Sunday, July 8, 2012

Sun Post #2: Australian financial experts warn of 'depreciation time bomb' of negative equity


Ever since the 2008 Financial Crisis, two countries have seemed to lead a charmed existence and evaded the world wide credit/housing implosion.

They were Australia and Canada.

Bullish proponents who claim things were different in Canada always pointed to Australia as another example of how a sound banking system and Asian investment were proof that our nation would escape the implosion of a 'supposed' housing bubble.

But as we have covered on this blog numerous times, Australia is starting to see it's bubble implode.

The latest missive from the Land of OZ heralds that Home owners are facing loan repayment disaster. And one has to wonder... is this a preview of what's to come in the Lower Mainland.

__Given instruction A__: Turn the listing from the line containing "Where should I click to: Switch" through the line containing "tap(2072, 963)" into a Markdown table with the columns Row and Listing line. Number each line and leave out any blank lines.

__Supplied records__:
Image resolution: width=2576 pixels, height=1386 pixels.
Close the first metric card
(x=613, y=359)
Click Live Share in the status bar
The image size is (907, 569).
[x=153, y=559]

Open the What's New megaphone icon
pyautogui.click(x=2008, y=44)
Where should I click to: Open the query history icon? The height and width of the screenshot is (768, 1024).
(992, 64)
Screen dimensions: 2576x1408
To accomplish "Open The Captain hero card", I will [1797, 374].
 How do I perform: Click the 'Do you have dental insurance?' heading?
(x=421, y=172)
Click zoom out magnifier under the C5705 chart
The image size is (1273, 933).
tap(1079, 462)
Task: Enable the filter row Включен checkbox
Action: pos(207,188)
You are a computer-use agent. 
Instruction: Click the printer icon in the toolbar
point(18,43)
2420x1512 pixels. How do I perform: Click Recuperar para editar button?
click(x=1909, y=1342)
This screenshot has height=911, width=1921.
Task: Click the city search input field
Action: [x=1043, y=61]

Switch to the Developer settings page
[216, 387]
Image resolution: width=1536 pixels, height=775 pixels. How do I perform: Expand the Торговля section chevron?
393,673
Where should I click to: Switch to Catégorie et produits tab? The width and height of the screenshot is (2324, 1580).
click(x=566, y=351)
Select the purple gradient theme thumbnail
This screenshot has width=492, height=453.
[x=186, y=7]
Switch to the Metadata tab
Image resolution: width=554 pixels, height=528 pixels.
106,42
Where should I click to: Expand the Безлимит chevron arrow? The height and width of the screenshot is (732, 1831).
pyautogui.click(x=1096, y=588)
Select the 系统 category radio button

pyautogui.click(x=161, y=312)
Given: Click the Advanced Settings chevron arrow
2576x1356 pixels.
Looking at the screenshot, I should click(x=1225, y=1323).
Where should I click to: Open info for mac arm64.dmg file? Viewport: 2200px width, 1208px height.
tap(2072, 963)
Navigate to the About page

__Given instruction B__: From the post on Australia's housing bubble, set down the stretch from "Sunday, July 8, 2012" through "Australia and Canada." word for word.

__Finished answer A__:
| Row | Listing line |
|---|---|
| 1 | Where should I click to: Switch to Catégorie et produits tab? The width and height of the screenshot is (2324, 1580). |
| 2 | click(x=566, y=351) |
| 3 | Select the purple gradient theme thumbnail |
| 4 | This screenshot has width=492, height=453. |
| 5 | [x=186, y=7] |
| 6 | Switch to the Metadata tab |
| 7 | Image resolution: width=554 pixels, height=528 pixels. |
| 8 | 106,42 |
| 9 | Where should I click to: Expand the Безлимит chevron arrow? The height and width of the screenshot is (732, 1831). |
| 10 | pyautogui.click(x=1096, y=588) |
| 11 | Select the 系统 category radio button |
| 12 | pyautogui.click(x=161, y=312) |
| 13 | Given: Click the Advanced Settings chevron arrow |
| 14 | 2576x1356 pixels. |
| 15 | Looking at the screenshot, I should click(x=1225, y=1323). |
| 16 | Where should I click to: Open info for mac arm64.dmg file? Viewport: 2200px width, 1208px height. |
| 17 | tap(2072, 963) |

__Finished answer B__:
Sunday, July 8, 2012

Sun Post #2: Australian financial experts warn of 'depreciation time bomb' of negative equity


Ever since the 2008 Financial Crisis, two countries have seemed to lead a charmed existence and evaded the world wide credit/housing implosion.

They were Australia and Canada.